■ TRY IT
Below are records; extract exactly the lines from the one with "Open the Home tab" through the final line, including both, but drop the pictures.

■ EXERCISE DATA

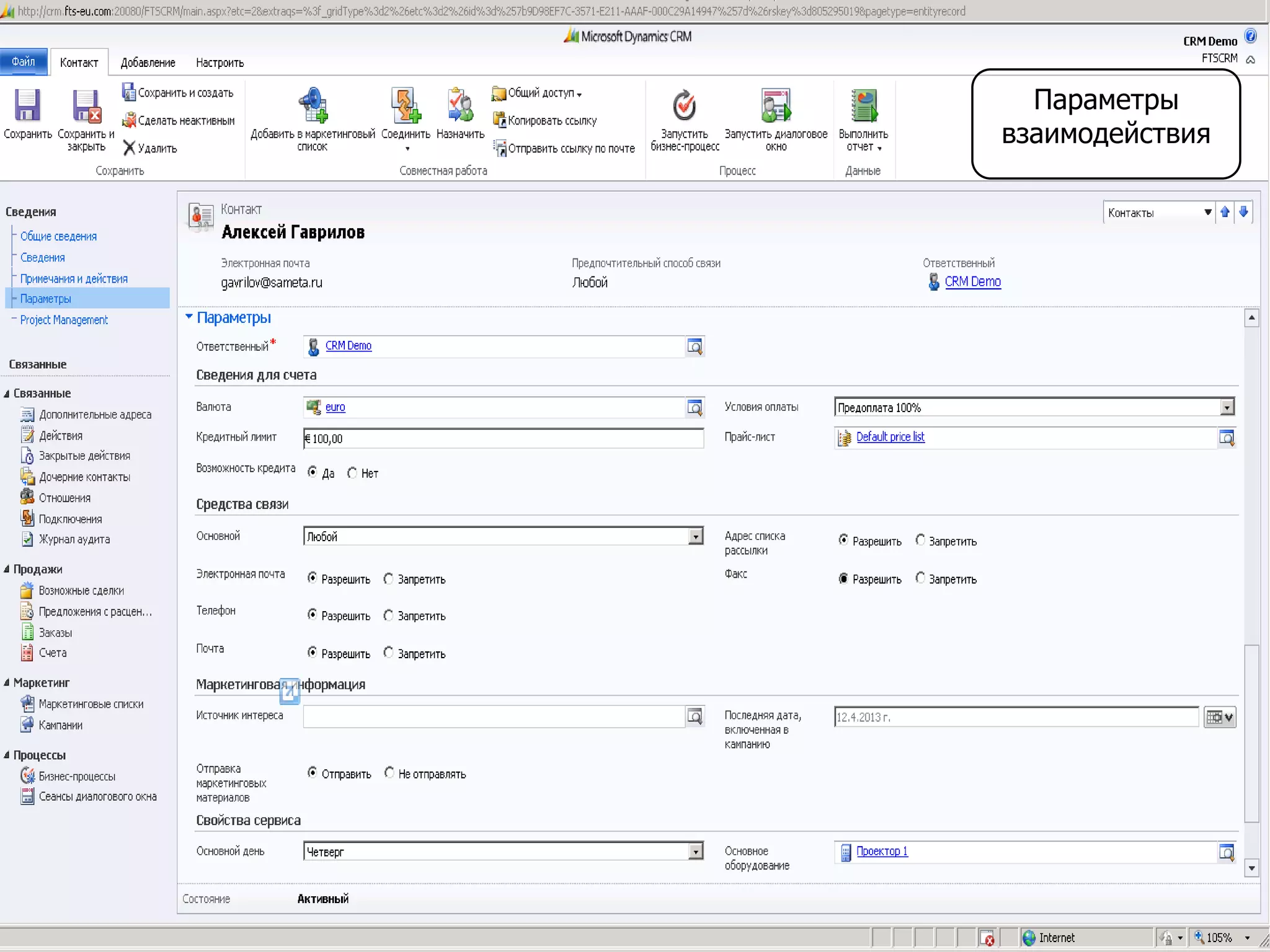Click the Запустить диалоговое окно icon
The height and width of the screenshot is (952, 1270).
point(776,105)
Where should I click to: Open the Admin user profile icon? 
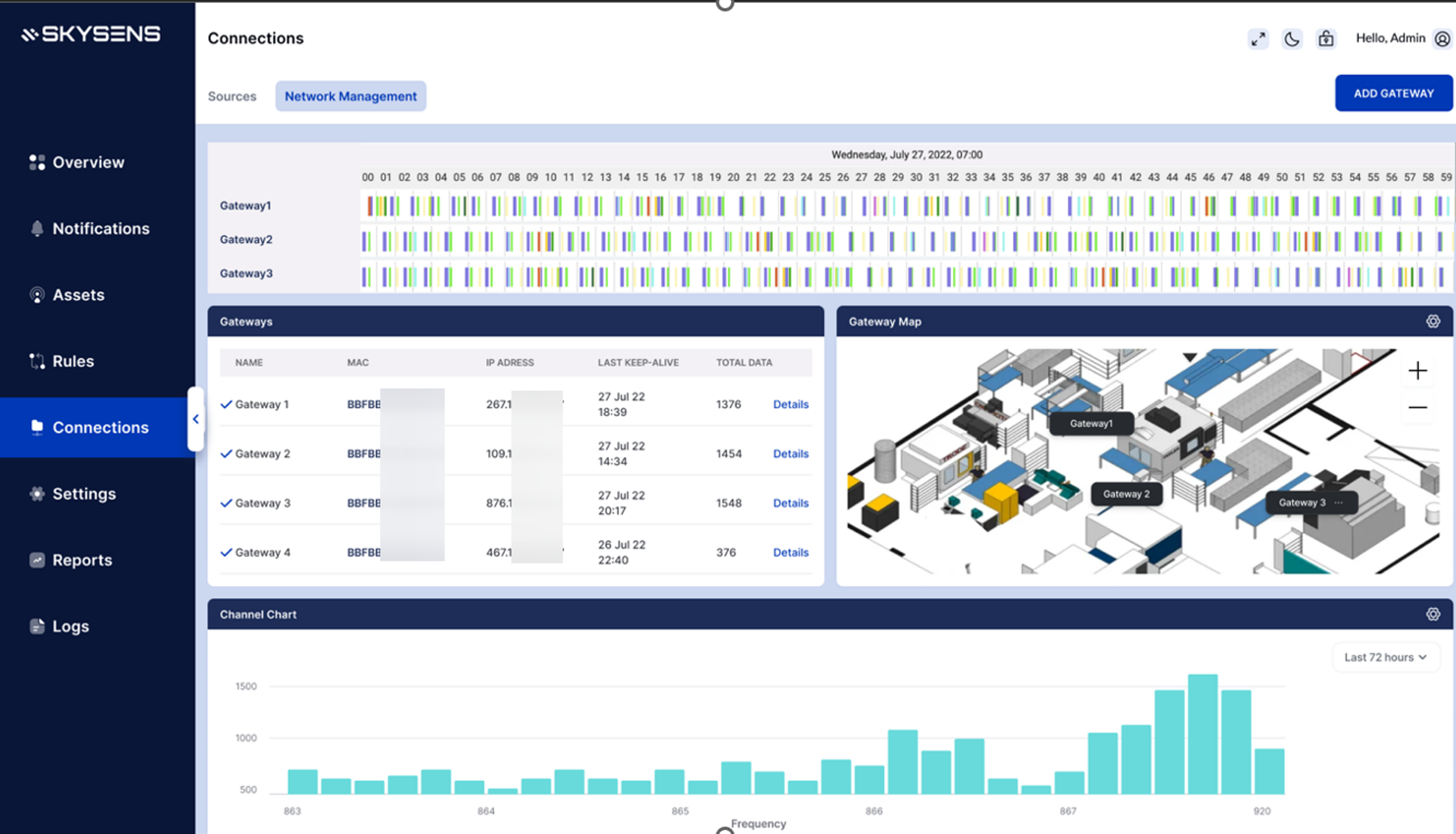pos(1442,39)
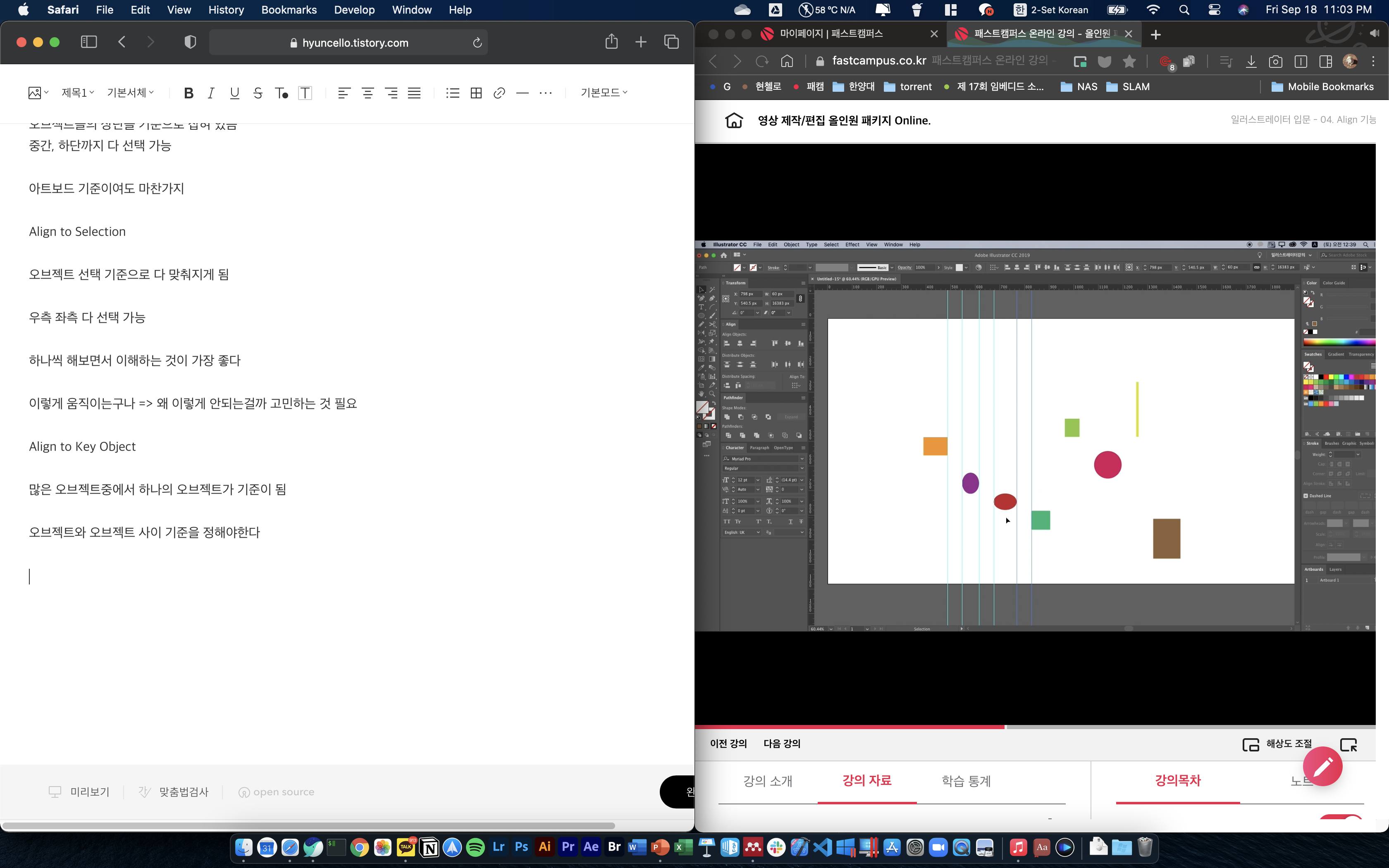
Task: Click the red pencil note button
Action: 1322,766
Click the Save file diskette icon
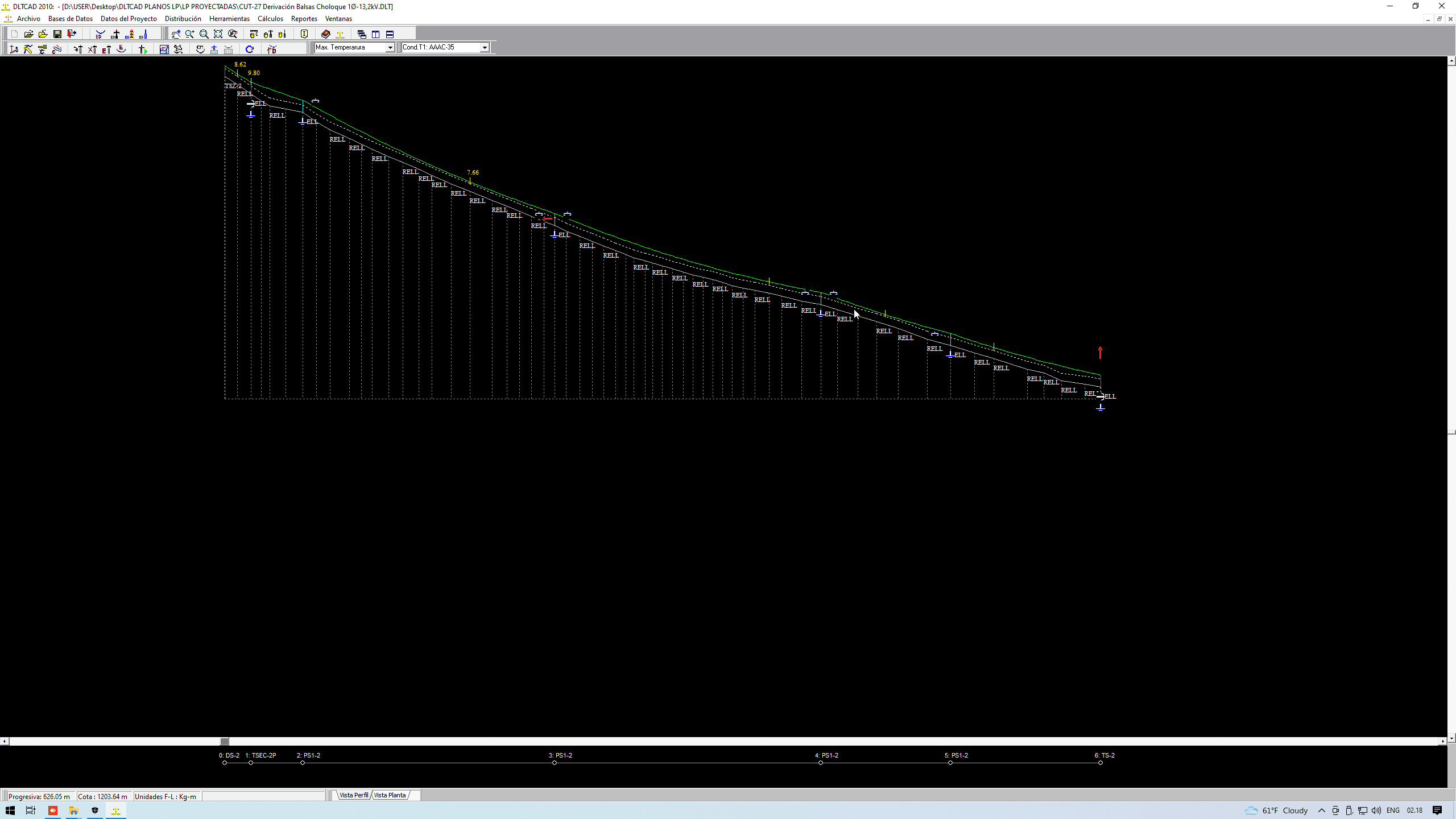Viewport: 1456px width, 819px height. [x=57, y=34]
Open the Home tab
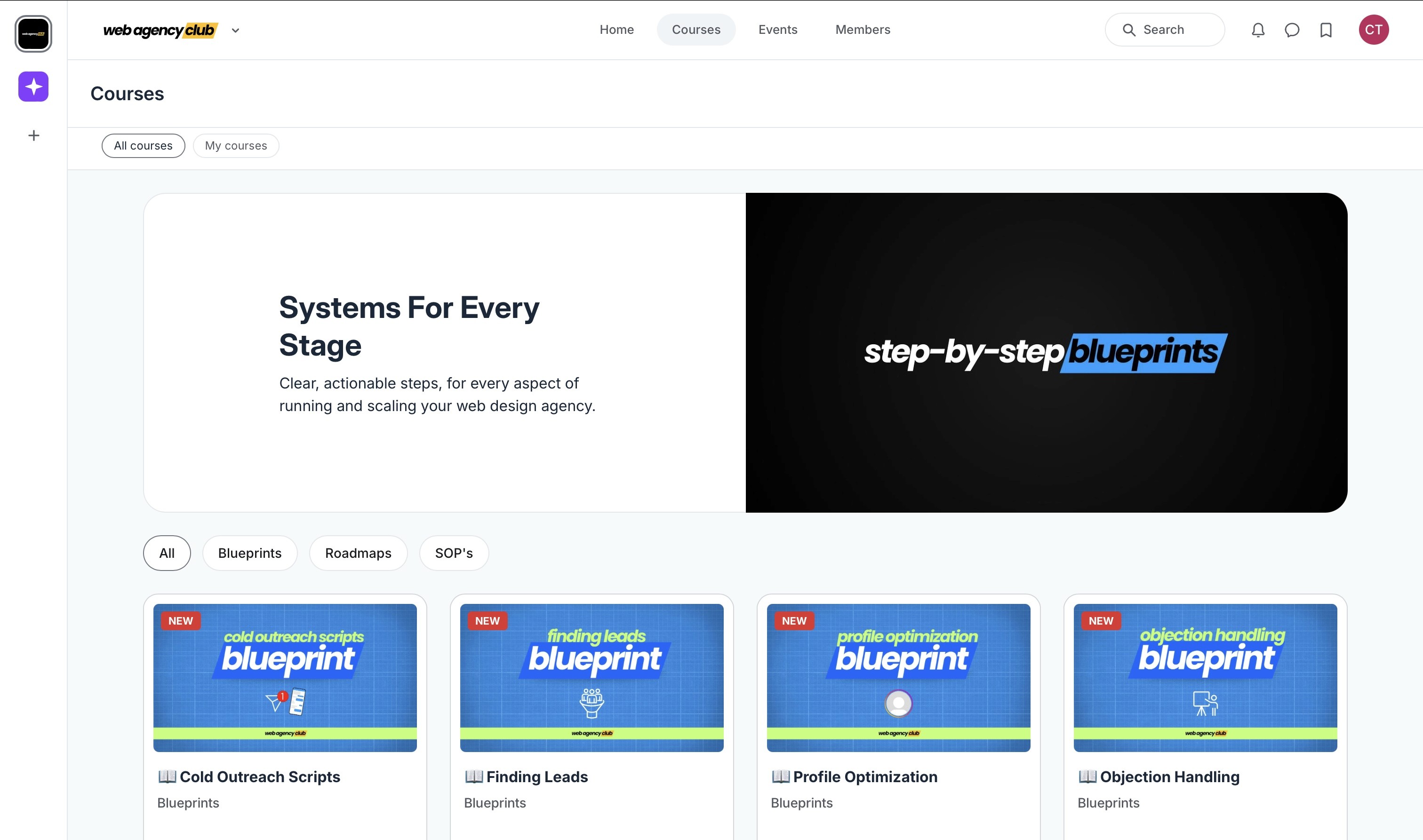 pyautogui.click(x=616, y=30)
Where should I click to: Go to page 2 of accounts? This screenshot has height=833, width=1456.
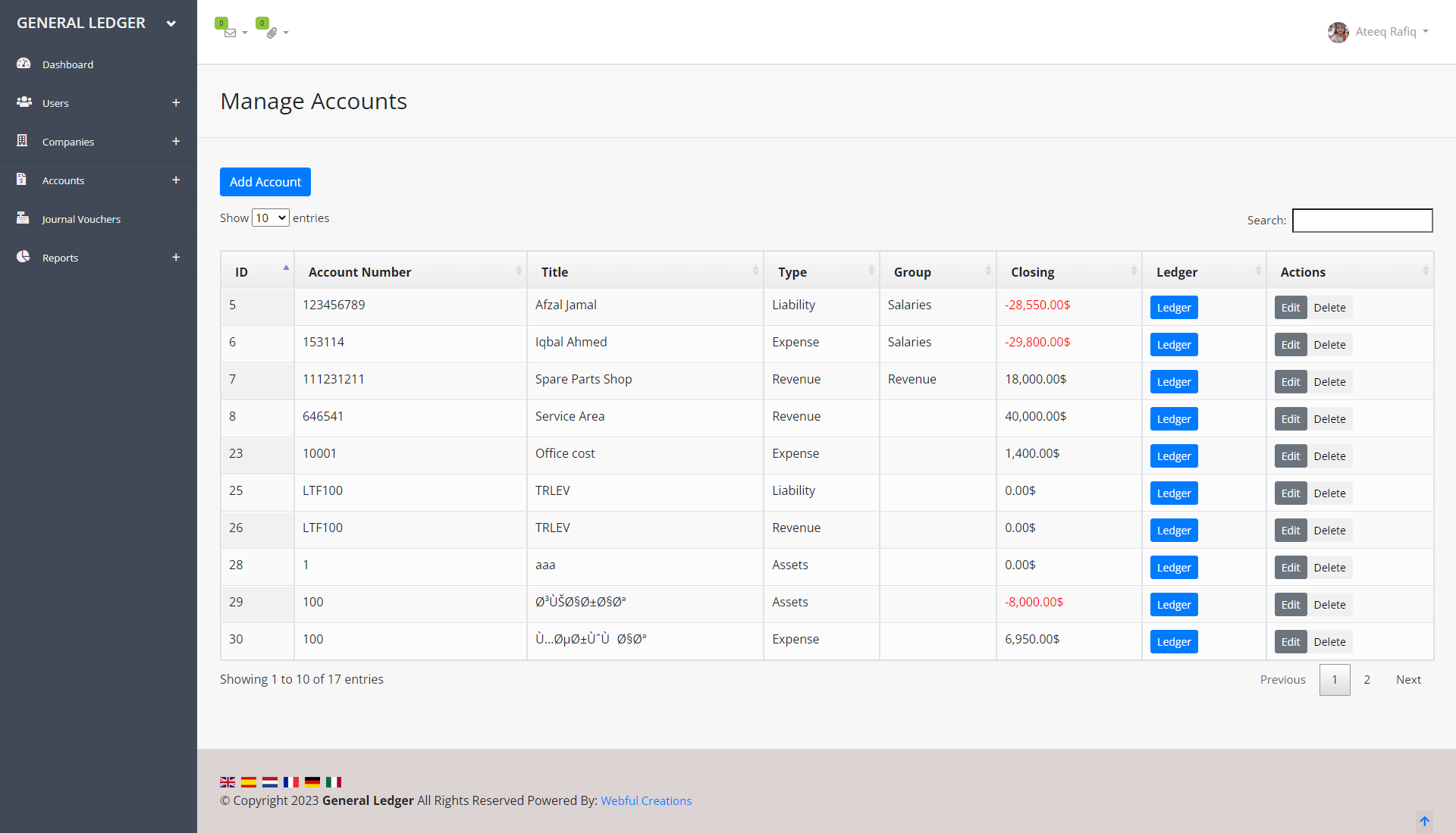(1367, 680)
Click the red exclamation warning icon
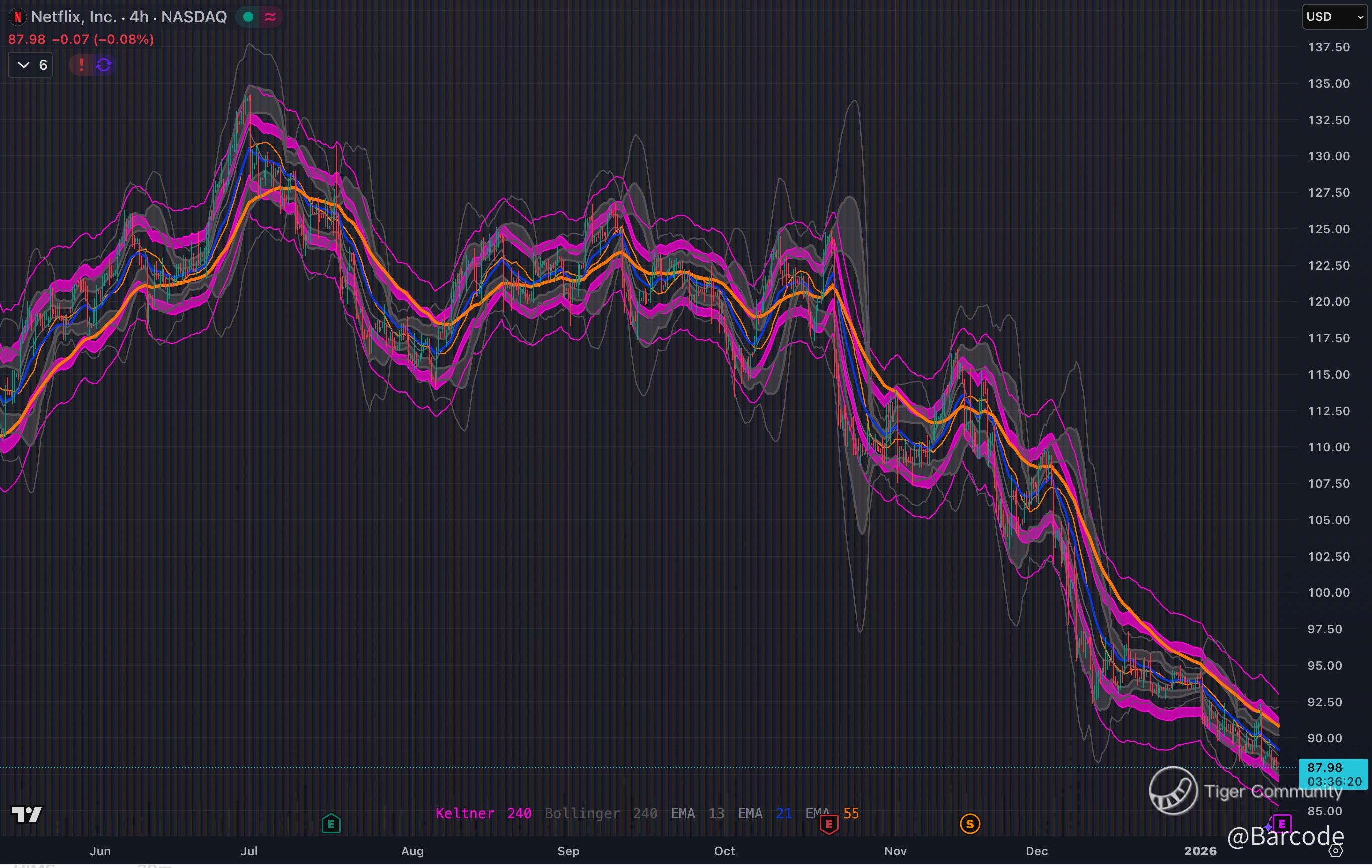Viewport: 1372px width, 868px height. click(x=81, y=65)
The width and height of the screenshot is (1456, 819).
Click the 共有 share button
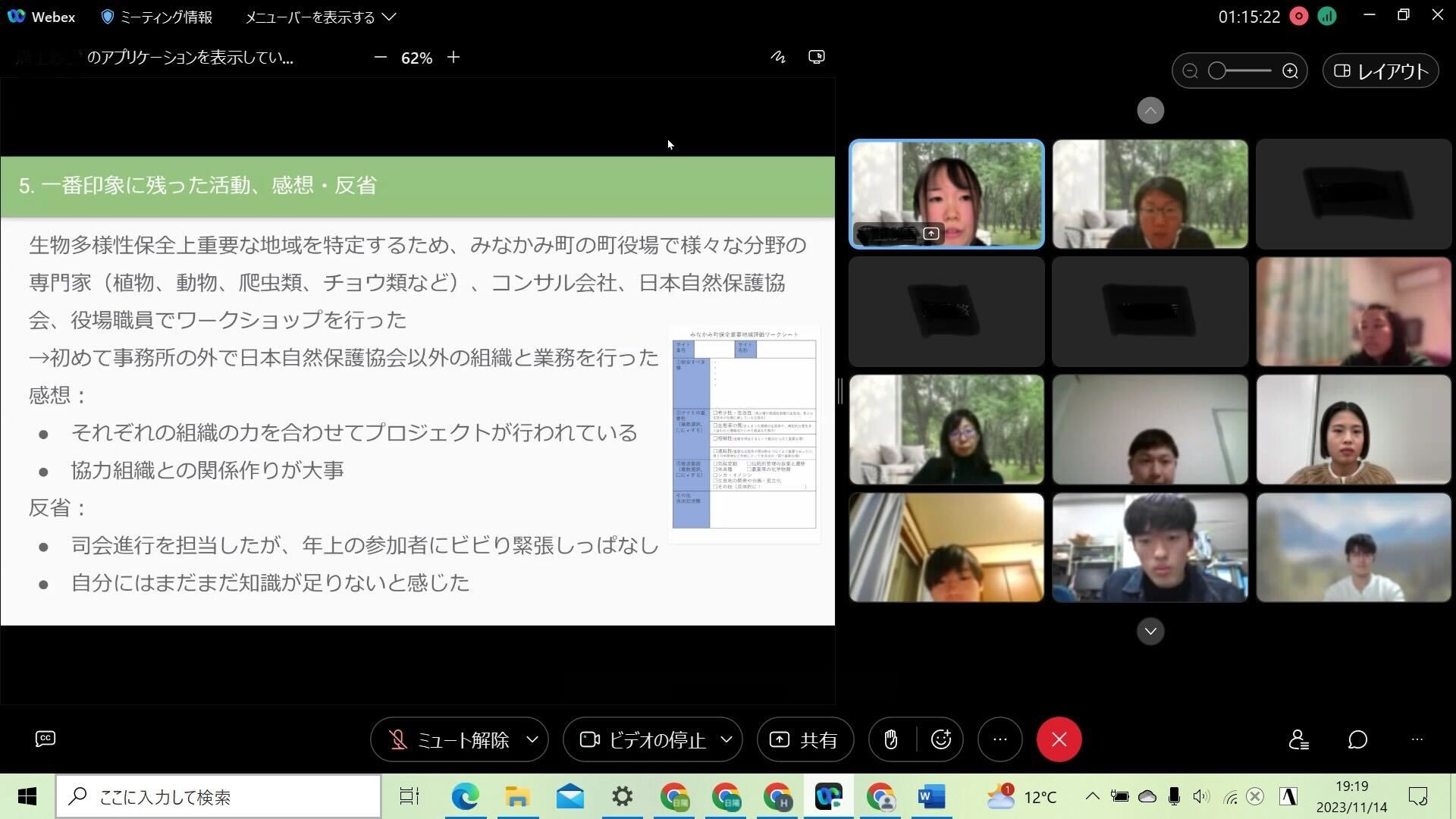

■ OUTPUT FOR THIS EXERCISE
Open the Home tab
 pyautogui.click(x=616, y=30)
Where should I click to: Go to page 2 of accounts? This screenshot has height=833, width=1456.
(1367, 680)
Click the red exclamation warning icon
Viewport: 1372px width, 868px height. click(x=81, y=65)
The width and height of the screenshot is (1456, 819).
Click the 共有 share button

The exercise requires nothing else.